## Provided information
+ + + + + + +
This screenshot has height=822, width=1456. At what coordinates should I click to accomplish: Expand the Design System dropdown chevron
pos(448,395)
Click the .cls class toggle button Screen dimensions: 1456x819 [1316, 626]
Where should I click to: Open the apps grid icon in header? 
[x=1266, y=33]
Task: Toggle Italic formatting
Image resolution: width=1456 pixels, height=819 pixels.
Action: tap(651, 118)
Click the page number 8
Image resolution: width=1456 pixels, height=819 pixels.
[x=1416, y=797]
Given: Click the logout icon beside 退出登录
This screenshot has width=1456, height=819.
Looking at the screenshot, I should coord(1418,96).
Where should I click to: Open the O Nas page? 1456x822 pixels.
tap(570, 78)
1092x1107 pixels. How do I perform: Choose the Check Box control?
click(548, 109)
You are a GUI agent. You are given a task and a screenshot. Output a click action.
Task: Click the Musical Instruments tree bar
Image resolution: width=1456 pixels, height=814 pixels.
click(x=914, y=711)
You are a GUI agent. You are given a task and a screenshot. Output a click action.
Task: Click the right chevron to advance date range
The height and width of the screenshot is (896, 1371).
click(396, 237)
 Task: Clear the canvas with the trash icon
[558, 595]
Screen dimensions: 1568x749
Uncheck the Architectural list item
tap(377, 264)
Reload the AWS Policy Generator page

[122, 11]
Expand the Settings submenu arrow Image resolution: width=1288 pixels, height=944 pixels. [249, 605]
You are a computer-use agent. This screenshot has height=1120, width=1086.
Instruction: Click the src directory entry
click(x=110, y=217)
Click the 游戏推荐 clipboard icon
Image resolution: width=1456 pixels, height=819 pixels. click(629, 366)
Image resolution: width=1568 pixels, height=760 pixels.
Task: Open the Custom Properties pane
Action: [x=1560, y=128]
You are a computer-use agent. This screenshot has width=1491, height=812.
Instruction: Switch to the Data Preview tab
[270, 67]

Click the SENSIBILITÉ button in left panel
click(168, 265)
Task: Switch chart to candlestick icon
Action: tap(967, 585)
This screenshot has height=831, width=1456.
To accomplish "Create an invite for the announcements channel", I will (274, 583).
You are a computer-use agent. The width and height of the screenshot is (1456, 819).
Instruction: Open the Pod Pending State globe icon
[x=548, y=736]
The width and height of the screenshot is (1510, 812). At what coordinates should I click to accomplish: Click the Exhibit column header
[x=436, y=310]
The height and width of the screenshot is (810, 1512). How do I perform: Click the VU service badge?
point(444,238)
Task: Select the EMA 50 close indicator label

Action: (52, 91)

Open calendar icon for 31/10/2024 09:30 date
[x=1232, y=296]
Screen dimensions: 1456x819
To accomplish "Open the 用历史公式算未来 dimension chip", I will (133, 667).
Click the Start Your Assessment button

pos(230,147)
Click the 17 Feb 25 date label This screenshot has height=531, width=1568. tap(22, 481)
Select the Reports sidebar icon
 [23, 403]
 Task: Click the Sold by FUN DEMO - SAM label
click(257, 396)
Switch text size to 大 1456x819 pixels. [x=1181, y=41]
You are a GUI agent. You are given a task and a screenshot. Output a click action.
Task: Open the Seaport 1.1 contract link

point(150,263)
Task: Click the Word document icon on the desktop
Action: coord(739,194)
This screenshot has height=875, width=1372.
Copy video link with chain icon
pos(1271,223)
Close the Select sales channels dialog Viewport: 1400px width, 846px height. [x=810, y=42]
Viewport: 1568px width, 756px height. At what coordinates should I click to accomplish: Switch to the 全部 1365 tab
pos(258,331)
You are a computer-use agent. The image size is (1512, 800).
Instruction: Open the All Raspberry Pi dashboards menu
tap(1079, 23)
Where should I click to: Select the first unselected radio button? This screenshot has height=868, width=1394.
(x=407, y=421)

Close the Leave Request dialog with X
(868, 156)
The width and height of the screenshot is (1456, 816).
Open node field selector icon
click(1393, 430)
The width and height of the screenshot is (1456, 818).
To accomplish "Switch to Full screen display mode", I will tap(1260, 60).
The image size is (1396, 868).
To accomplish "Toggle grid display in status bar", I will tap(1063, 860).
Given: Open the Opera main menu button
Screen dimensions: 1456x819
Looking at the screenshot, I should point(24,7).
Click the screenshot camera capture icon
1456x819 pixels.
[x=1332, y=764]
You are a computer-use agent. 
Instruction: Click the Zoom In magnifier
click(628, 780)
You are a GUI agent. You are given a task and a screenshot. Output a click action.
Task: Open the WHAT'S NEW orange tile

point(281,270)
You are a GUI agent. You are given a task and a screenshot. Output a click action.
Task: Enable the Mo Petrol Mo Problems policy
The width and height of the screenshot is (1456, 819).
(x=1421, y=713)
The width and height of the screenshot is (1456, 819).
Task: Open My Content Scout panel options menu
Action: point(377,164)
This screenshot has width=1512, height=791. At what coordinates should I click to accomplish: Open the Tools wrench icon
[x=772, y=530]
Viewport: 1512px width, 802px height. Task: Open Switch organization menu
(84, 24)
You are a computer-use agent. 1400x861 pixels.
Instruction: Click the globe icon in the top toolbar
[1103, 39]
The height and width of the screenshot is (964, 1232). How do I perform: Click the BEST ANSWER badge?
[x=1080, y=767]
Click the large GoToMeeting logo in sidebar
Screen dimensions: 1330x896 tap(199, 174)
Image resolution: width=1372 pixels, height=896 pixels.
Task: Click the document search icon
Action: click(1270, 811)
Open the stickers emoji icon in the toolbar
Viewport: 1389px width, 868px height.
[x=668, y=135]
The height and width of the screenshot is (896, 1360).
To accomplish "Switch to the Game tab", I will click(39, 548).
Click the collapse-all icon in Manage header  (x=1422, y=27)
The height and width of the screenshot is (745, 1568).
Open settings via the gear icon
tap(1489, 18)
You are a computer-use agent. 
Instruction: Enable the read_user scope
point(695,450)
+ + + + + + +
## What you need to do
The data above is to be given again, with every line exact.

## Result for this task
This screenshot has height=822, width=1456. At what coordinates should I click to accomplish: Expand the Design System dropdown chevron
pos(448,395)
Click the .cls class toggle button Screen dimensions: 1456x819 [1316, 626]
Where should I click to: Open the apps grid icon in header? 
[x=1266, y=33]
Task: Toggle Italic formatting
Image resolution: width=1456 pixels, height=819 pixels.
Action: tap(651, 118)
Click the page number 8
Image resolution: width=1456 pixels, height=819 pixels.
[x=1416, y=797]
Given: Click the logout icon beside 退出登录
This screenshot has width=1456, height=819.
Looking at the screenshot, I should coord(1418,96).
Where should I click to: Open the O Nas page? 1456x822 pixels.
tap(570, 78)
1092x1107 pixels. How do I perform: Choose the Check Box control?
click(548, 109)
You are a GUI agent. You are given a task and a screenshot. Output a click action.
Task: Click the Musical Instruments tree bar
Image resolution: width=1456 pixels, height=814 pixels.
click(x=914, y=711)
You are a GUI agent. You are given a task and a screenshot. Output a click action.
Task: Click the right chevron to advance date range
The height and width of the screenshot is (896, 1371).
click(396, 237)
 Task: Clear the canvas with the trash icon
[558, 595]
Screen dimensions: 1568x749
Uncheck the Architectural list item
tap(377, 264)
Reload the AWS Policy Generator page

[122, 11]
Expand the Settings submenu arrow Image resolution: width=1288 pixels, height=944 pixels. [249, 605]
You are a computer-use agent. This screenshot has height=1120, width=1086.
Instruction: Click the src directory entry
click(x=110, y=217)
Click the 游戏推荐 clipboard icon
Image resolution: width=1456 pixels, height=819 pixels. click(629, 366)
Image resolution: width=1568 pixels, height=760 pixels.
Task: Open the Custom Properties pane
Action: [x=1560, y=128]
You are a computer-use agent. This screenshot has width=1491, height=812.
Instruction: Switch to the Data Preview tab
[270, 67]

Click the SENSIBILITÉ button in left panel
click(168, 265)
Task: Switch chart to candlestick icon
Action: tap(967, 585)
This screenshot has height=831, width=1456.
To accomplish "Create an invite for the announcements channel", I will (274, 583).
You are a computer-use agent. The width and height of the screenshot is (1456, 819).
Instruction: Open the Pod Pending State globe icon
[x=548, y=736]
The width and height of the screenshot is (1510, 812). At what coordinates should I click to accomplish: Click the Exhibit column header
[x=436, y=310]
The height and width of the screenshot is (810, 1512). How do I perform: Click the VU service badge?
point(444,238)
Task: Select the EMA 50 close indicator label

Action: (52, 91)

Open calendar icon for 31/10/2024 09:30 date
[x=1232, y=296]
Screen dimensions: 1456x819
To accomplish "Open the 用历史公式算未来 dimension chip", I will (133, 667).
Click the Start Your Assessment button

pos(230,147)
Click the 17 Feb 25 date label This screenshot has height=531, width=1568. tap(22, 481)
Select the Reports sidebar icon
 [23, 403]
 Task: Click the Sold by FUN DEMO - SAM label
click(257, 396)
Switch text size to 大 1456x819 pixels. [x=1181, y=41]
You are a GUI agent. You are given a task and a screenshot. Output a click action.
Task: Open the Seaport 1.1 contract link

point(150,263)
Task: Click the Word document icon on the desktop
Action: coord(739,194)
This screenshot has height=875, width=1372.
Copy video link with chain icon
pos(1271,223)
Close the Select sales channels dialog Viewport: 1400px width, 846px height. [x=810, y=42]
Viewport: 1568px width, 756px height. At what coordinates should I click to accomplish: Switch to the 全部 1365 tab
pos(258,331)
You are a computer-use agent. The image size is (1512, 800).
Instruction: Open the All Raspberry Pi dashboards menu
tap(1079, 23)
Where should I click to: Select the first unselected radio button? This screenshot has height=868, width=1394.
(x=407, y=421)

Close the Leave Request dialog with X
(868, 156)
The width and height of the screenshot is (1456, 816).
Open node field selector icon
click(1393, 430)
The width and height of the screenshot is (1456, 818).
To accomplish "Switch to Full screen display mode", I will tap(1260, 60).
The image size is (1396, 868).
To accomplish "Toggle grid display in status bar", I will tap(1063, 860).
Given: Open the Opera main menu button
Screen dimensions: 1456x819
Looking at the screenshot, I should point(24,7).
Click the screenshot camera capture icon
1456x819 pixels.
[x=1332, y=764]
You are a computer-use agent. 
Instruction: Click the Zoom In magnifier
click(628, 780)
You are a GUI agent. You are given a task and a screenshot. Output a click action.
Task: Open the WHAT'S NEW orange tile

point(281,270)
You are a GUI agent. You are given a task and a screenshot. Output a click action.
Task: Enable the Mo Petrol Mo Problems policy
The width and height of the screenshot is (1456, 819).
(x=1421, y=713)
The width and height of the screenshot is (1456, 819).
Task: Open My Content Scout panel options menu
Action: point(377,164)
This screenshot has width=1512, height=791. At what coordinates should I click to accomplish: Open the Tools wrench icon
[x=772, y=530]
Viewport: 1512px width, 802px height. Task: Open Switch organization menu
(84, 24)
You are a computer-use agent. 1400x861 pixels.
Instruction: Click the globe icon in the top toolbar
[1103, 39]
The height and width of the screenshot is (964, 1232). How do I perform: Click the BEST ANSWER badge?
[x=1080, y=767]
Click the large GoToMeeting logo in sidebar
Screen dimensions: 1330x896 tap(199, 174)
Image resolution: width=1372 pixels, height=896 pixels.
Task: Click the document search icon
Action: click(1270, 811)
Open the stickers emoji icon in the toolbar
Viewport: 1389px width, 868px height.
[x=668, y=135]
The height and width of the screenshot is (896, 1360).
To accomplish "Switch to the Game tab", I will click(39, 548).
Click the collapse-all icon in Manage header  (x=1422, y=27)
The height and width of the screenshot is (745, 1568).
Open settings via the gear icon
tap(1489, 18)
You are a computer-use agent. 
Instruction: Enable the read_user scope
point(695,450)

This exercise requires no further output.